» Data:

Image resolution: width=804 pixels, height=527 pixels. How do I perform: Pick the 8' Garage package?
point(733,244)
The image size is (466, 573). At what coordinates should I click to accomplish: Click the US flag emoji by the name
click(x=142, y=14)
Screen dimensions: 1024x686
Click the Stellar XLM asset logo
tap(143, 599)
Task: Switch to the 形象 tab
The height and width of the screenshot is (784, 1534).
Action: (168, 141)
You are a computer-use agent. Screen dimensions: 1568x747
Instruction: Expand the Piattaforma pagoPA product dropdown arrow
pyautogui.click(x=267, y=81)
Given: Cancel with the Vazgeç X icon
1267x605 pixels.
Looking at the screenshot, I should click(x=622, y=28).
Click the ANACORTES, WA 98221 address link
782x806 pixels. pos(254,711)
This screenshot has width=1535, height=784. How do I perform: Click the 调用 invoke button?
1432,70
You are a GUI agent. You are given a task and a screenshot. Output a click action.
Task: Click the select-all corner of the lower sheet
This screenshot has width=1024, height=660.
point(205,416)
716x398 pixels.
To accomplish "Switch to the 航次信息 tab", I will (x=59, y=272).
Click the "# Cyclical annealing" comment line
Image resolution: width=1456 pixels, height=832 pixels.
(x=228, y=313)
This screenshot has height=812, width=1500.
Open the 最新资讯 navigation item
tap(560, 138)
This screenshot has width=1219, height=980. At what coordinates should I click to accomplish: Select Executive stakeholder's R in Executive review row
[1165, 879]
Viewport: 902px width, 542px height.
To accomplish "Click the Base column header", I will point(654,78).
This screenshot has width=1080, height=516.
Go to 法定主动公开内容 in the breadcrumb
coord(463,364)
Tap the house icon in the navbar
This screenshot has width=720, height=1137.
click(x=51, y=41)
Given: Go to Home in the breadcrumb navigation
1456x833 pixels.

» Exercise directions: Can you copy out all of the material above, line for line, with no changes?

» Exercise answer:
Image resolution: width=804 pixels, height=527 pixels. How do I perform: Pick the 8' Garage package?
point(733,244)
The image size is (466, 573). At what coordinates should I click to accomplish: Click the US flag emoji by the name
click(x=142, y=14)
Screen dimensions: 1024x686
Click the Stellar XLM asset logo
tap(143, 599)
Task: Switch to the 形象 tab
The height and width of the screenshot is (784, 1534).
Action: (168, 141)
You are a computer-use agent. Screen dimensions: 1568x747
Instruction: Expand the Piattaforma pagoPA product dropdown arrow
pyautogui.click(x=267, y=81)
Given: Cancel with the Vazgeç X icon
1267x605 pixels.
Looking at the screenshot, I should click(x=622, y=28).
Click the ANACORTES, WA 98221 address link
782x806 pixels. pos(254,711)
This screenshot has width=1535, height=784. How do I perform: Click the 调用 invoke button?
1432,70
You are a GUI agent. You are given a task and a screenshot. Output a click action.
Task: Click the select-all corner of the lower sheet
This screenshot has width=1024, height=660.
point(205,416)
716x398 pixels.
To accomplish "Switch to the 航次信息 tab", I will (x=59, y=272).
Click the "# Cyclical annealing" comment line
Image resolution: width=1456 pixels, height=832 pixels.
(x=228, y=313)
This screenshot has height=812, width=1500.
Open the 最新资讯 navigation item
tap(560, 138)
This screenshot has width=1219, height=980. At what coordinates should I click to accomplish: Select Executive stakeholder's R in Executive review row
[1165, 879]
Viewport: 902px width, 542px height.
To accomplish "Click the Base column header", I will point(654,78).
This screenshot has width=1080, height=516.
Go to 法定主动公开内容 in the breadcrumb
coord(463,364)
Tap the house icon in the navbar
This screenshot has width=720, height=1137.
click(x=51, y=41)
Given: Go to Home in the breadcrumb navigation
1456x833 pixels.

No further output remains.